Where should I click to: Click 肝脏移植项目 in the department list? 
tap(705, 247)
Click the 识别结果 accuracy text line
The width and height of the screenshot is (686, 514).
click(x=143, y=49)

________________________

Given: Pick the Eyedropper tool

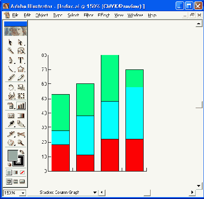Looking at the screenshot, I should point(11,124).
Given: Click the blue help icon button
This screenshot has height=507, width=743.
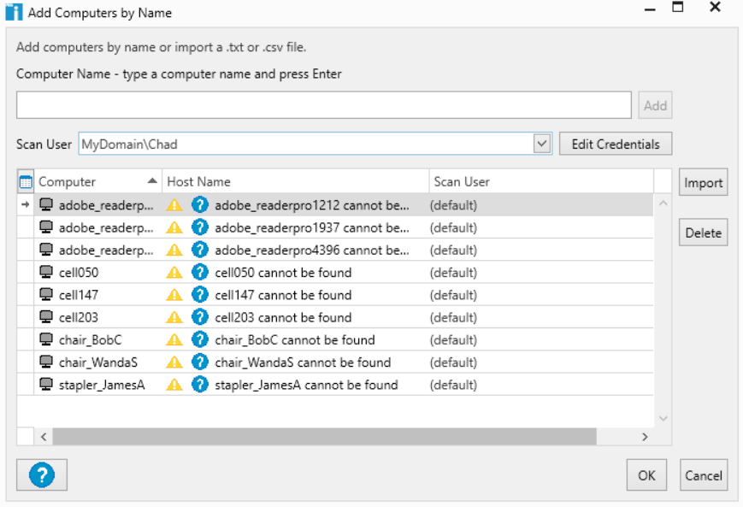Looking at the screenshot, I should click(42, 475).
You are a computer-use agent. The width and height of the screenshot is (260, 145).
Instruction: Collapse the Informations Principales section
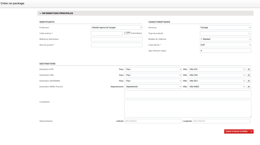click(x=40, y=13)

________________________

▶ [What is being asked]:
Please recast the lines in the items above, from the line containing "Click the 识别结果 accuracy text line" through the line containing "click(x=143, y=49)" inclusive, as a numbered list with any blank lines left out.

▶ [Exercise output]:
1. Click the 识别结果 accuracy text line
2. The width and height of the screenshot is (686, 514).
3. click(x=143, y=49)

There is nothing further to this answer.